## Your assignment
Each line of the material beneath should be duplicated exactly.
Top of Records provided
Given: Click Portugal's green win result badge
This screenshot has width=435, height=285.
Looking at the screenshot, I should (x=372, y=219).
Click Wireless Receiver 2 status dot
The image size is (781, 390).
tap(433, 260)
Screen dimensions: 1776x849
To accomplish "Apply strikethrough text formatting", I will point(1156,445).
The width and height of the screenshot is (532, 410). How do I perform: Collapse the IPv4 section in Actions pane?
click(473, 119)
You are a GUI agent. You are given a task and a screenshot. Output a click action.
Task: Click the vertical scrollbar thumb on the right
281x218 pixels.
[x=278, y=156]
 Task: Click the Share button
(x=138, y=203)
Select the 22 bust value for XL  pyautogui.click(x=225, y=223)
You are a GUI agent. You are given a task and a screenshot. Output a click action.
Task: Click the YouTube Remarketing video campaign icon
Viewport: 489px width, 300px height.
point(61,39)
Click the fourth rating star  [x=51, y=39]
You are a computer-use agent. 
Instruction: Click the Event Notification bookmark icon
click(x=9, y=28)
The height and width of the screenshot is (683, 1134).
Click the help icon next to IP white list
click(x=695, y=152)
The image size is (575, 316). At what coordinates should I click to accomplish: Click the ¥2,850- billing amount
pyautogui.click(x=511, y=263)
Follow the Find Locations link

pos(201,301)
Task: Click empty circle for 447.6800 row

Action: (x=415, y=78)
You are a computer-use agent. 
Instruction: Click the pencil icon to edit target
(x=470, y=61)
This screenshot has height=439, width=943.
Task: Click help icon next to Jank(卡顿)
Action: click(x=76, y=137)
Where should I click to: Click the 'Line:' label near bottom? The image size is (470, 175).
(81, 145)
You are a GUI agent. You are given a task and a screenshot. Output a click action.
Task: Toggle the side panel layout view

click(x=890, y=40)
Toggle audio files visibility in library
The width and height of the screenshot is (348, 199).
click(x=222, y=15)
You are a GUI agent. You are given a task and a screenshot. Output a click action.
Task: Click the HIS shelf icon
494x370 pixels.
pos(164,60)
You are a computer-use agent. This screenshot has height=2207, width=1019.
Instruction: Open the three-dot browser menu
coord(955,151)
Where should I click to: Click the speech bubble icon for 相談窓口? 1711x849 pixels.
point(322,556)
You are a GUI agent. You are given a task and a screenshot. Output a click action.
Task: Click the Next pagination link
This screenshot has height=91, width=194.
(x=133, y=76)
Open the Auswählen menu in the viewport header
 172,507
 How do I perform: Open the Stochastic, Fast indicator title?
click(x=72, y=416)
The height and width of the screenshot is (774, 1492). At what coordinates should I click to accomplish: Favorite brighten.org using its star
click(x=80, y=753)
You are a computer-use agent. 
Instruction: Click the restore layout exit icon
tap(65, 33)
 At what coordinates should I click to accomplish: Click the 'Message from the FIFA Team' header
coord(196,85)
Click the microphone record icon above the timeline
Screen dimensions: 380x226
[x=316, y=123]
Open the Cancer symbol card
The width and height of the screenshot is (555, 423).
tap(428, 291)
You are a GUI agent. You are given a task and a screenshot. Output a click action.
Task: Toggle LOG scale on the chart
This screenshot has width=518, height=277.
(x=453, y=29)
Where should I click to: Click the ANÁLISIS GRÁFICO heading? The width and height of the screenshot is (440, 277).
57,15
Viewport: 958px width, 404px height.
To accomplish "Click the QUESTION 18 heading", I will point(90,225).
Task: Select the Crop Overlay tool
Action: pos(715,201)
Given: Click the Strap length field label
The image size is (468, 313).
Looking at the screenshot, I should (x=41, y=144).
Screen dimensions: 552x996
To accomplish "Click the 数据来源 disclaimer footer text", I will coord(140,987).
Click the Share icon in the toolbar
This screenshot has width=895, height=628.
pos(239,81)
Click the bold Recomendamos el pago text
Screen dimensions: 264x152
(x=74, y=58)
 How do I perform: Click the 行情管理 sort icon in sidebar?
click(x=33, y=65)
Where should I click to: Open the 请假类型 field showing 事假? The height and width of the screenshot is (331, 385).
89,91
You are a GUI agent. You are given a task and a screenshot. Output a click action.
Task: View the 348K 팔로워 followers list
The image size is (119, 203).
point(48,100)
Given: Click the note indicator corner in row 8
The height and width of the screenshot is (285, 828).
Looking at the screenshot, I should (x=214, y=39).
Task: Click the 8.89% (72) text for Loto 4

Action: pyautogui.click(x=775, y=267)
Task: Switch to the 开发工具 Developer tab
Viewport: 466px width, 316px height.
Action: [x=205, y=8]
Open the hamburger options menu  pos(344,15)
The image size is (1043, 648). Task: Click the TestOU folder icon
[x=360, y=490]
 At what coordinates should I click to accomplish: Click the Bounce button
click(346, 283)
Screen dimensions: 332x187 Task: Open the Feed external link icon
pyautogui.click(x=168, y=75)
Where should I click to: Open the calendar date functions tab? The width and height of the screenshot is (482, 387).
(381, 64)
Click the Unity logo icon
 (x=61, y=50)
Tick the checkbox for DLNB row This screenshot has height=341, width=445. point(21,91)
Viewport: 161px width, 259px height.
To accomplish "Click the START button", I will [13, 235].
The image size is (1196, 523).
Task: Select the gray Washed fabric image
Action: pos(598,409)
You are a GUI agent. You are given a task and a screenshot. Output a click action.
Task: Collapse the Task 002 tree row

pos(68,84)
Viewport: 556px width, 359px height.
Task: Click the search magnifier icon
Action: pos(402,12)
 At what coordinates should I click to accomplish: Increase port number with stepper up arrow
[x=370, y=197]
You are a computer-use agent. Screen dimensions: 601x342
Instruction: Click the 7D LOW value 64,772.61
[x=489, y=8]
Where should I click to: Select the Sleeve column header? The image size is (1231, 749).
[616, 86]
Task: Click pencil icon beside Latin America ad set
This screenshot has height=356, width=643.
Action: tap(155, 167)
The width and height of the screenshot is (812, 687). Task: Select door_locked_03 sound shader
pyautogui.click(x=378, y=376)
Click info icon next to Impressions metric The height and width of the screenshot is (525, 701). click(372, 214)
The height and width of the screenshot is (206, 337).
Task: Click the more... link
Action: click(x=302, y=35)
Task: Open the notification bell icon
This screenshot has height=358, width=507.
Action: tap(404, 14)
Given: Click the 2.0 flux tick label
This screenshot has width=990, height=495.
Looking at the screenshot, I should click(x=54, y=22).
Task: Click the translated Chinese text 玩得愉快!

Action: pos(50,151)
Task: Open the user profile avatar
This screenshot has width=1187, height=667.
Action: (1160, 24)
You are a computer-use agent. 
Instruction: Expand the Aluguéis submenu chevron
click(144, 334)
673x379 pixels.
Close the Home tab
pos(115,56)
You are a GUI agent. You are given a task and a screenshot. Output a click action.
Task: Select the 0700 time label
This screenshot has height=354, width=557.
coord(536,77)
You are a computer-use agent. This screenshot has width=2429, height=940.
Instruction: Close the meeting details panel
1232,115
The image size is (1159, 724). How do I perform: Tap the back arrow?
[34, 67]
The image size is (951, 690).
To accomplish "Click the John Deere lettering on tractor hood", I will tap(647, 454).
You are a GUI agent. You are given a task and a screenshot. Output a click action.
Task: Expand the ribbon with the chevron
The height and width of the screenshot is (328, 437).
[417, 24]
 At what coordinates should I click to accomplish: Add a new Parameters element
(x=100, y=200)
Bottom of Records provided
## Response box
Given: Click Portugal's green win result badge
This screenshot has width=435, height=285.
Looking at the screenshot, I should (x=372, y=219).
Click Wireless Receiver 2 status dot
The image size is (781, 390).
tap(433, 260)
Screen dimensions: 1776x849
To accomplish "Apply strikethrough text formatting", I will point(1156,445).
The width and height of the screenshot is (532, 410). How do I perform: Collapse the IPv4 section in Actions pane?
click(473, 119)
You are a GUI agent. You are given a task and a screenshot. Output a click action.
Task: Click the vertical scrollbar thumb on the right
281x218 pixels.
[x=278, y=156]
 Task: Click the Share button
(x=138, y=203)
Select the 22 bust value for XL  pyautogui.click(x=225, y=223)
You are a GUI agent. You are given a task and a screenshot. Output a click action.
Task: Click the YouTube Remarketing video campaign icon
Viewport: 489px width, 300px height.
point(61,39)
Click the fourth rating star  [x=51, y=39]
You are a computer-use agent. 
Instruction: Click the Event Notification bookmark icon
click(x=9, y=28)
The height and width of the screenshot is (683, 1134).
Click the help icon next to IP white list
click(x=695, y=152)
The image size is (575, 316). At what coordinates should I click to accomplish: Click the ¥2,850- billing amount
pyautogui.click(x=511, y=263)
Follow the Find Locations link

pos(201,301)
Task: Click empty circle for 447.6800 row

Action: (x=415, y=78)
You are a computer-use agent. 
Instruction: Click the pencil icon to edit target
(x=470, y=61)
This screenshot has height=439, width=943.
Task: Click help icon next to Jank(卡顿)
Action: click(x=76, y=137)
Where should I click to: Click the 'Line:' label near bottom? The image size is (470, 175).
(81, 145)
You are a GUI agent. You are given a task and a screenshot. Output a click action.
Task: Toggle the side panel layout view

click(x=890, y=40)
Toggle audio files visibility in library
The width and height of the screenshot is (348, 199).
click(x=222, y=15)
You are a GUI agent. You are given a task and a screenshot. Output a click action.
Task: Click the HIS shelf icon
494x370 pixels.
pos(164,60)
You are a computer-use agent. This screenshot has height=2207, width=1019.
Instruction: Open the three-dot browser menu
coord(955,151)
Where should I click to: Click the speech bubble icon for 相談窓口? 1711x849 pixels.
point(322,556)
You are a GUI agent. You are given a task and a screenshot. Output a click action.
Task: Click the Next pagination link
This screenshot has height=91, width=194.
(x=133, y=76)
Open the Auswählen menu in the viewport header
 172,507
 How do I perform: Open the Stochastic, Fast indicator title?
click(x=72, y=416)
The height and width of the screenshot is (774, 1492). At what coordinates should I click to accomplish: Favorite brighten.org using its star
click(x=80, y=753)
You are a computer-use agent. 
Instruction: Click the restore layout exit icon
tap(65, 33)
 At what coordinates should I click to accomplish: Click the 'Message from the FIFA Team' header
coord(196,85)
Click the microphone record icon above the timeline
Screen dimensions: 380x226
[x=316, y=123]
Open the Cancer symbol card
The width and height of the screenshot is (555, 423).
tap(428, 291)
You are a GUI agent. You are given a task and a screenshot. Output a click action.
Task: Toggle LOG scale on the chart
This screenshot has width=518, height=277.
(x=453, y=29)
Where should I click to: Click the ANÁLISIS GRÁFICO heading? The width and height of the screenshot is (440, 277).
57,15
Viewport: 958px width, 404px height.
To accomplish "Click the QUESTION 18 heading", I will point(90,225).
Task: Select the Crop Overlay tool
Action: pos(715,201)
Given: Click the Strap length field label
The image size is (468, 313).
Looking at the screenshot, I should (x=41, y=144).
Screen dimensions: 552x996
To accomplish "Click the 数据来源 disclaimer footer text", I will coord(140,987).
Click the Share icon in the toolbar
This screenshot has width=895, height=628.
pos(239,81)
Click the bold Recomendamos el pago text
Screen dimensions: 264x152
(x=74, y=58)
 How do I perform: Click the 行情管理 sort icon in sidebar?
click(x=33, y=65)
Where should I click to: Open the 请假类型 field showing 事假? The height and width of the screenshot is (331, 385).
89,91
You are a GUI agent. You are given a task and a screenshot. Output a click action.
Task: View the 348K 팔로워 followers list
The image size is (119, 203).
point(48,100)
Given: Click the note indicator corner in row 8
The height and width of the screenshot is (285, 828).
Looking at the screenshot, I should (x=214, y=39).
Task: Click the 8.89% (72) text for Loto 4

Action: pyautogui.click(x=775, y=267)
Task: Switch to the 开发工具 Developer tab
Viewport: 466px width, 316px height.
Action: [x=205, y=8]
Open the hamburger options menu  pos(344,15)
The image size is (1043, 648). Task: Click the TestOU folder icon
[x=360, y=490]
 At what coordinates should I click to accomplish: Click the Bounce button
click(346, 283)
Screen dimensions: 332x187 Task: Open the Feed external link icon
pyautogui.click(x=168, y=75)
Where should I click to: Open the calendar date functions tab? The width and height of the screenshot is (482, 387).
(381, 64)
Click the Unity logo icon
 (x=61, y=50)
Tick the checkbox for DLNB row This screenshot has height=341, width=445. point(21,91)
Viewport: 161px width, 259px height.
To accomplish "Click the START button", I will [13, 235].
The image size is (1196, 523).
Task: Select the gray Washed fabric image
Action: pos(598,409)
You are a GUI agent. You are given a task and a screenshot. Output a click action.
Task: Collapse the Task 002 tree row

pos(68,84)
Viewport: 556px width, 359px height.
Task: Click the search magnifier icon
Action: pos(402,12)
 At what coordinates should I click to accomplish: Increase port number with stepper up arrow
[x=370, y=197]
You are a computer-use agent. Screen dimensions: 601x342
Instruction: Click the 7D LOW value 64,772.61
[x=489, y=8]
Where should I click to: Select the Sleeve column header? The image size is (1231, 749).
[616, 86]
Task: Click pencil icon beside Latin America ad set
This screenshot has height=356, width=643.
Action: tap(155, 167)
The width and height of the screenshot is (812, 687). Task: Select door_locked_03 sound shader
pyautogui.click(x=378, y=376)
Click info icon next to Impressions metric The height and width of the screenshot is (525, 701). click(372, 214)
The height and width of the screenshot is (206, 337).
Task: Click the more... link
Action: click(x=302, y=35)
Task: Open the notification bell icon
This screenshot has height=358, width=507.
Action: tap(404, 14)
Given: Click the 2.0 flux tick label
This screenshot has width=990, height=495.
Looking at the screenshot, I should click(x=54, y=22).
Task: Click the translated Chinese text 玩得愉快!

Action: pos(50,151)
Task: Open the user profile avatar
This screenshot has width=1187, height=667.
Action: (1160, 24)
You are a computer-use agent. 
Instruction: Expand the Aluguéis submenu chevron
click(144, 334)
673x379 pixels.
Close the Home tab
pos(115,56)
You are a GUI agent. You are given a task and a screenshot. Output a click action.
Task: Select the 0700 time label
This screenshot has height=354, width=557.
coord(536,77)
You are a computer-use agent. This screenshot has width=2429, height=940.
Instruction: Close the meeting details panel
1232,115
The image size is (1159, 724). How do I perform: Tap the back arrow?
[34, 67]
The image size is (951, 690).
To accomplish "Click the John Deere lettering on tractor hood", I will tap(647, 454).
You are a GUI agent. You are given a task and a screenshot. Output a click action.
Task: Expand the ribbon with the chevron
The height and width of the screenshot is (328, 437).
[417, 24]
 At what coordinates should I click to accomplish: Add a new Parameters element
(x=100, y=200)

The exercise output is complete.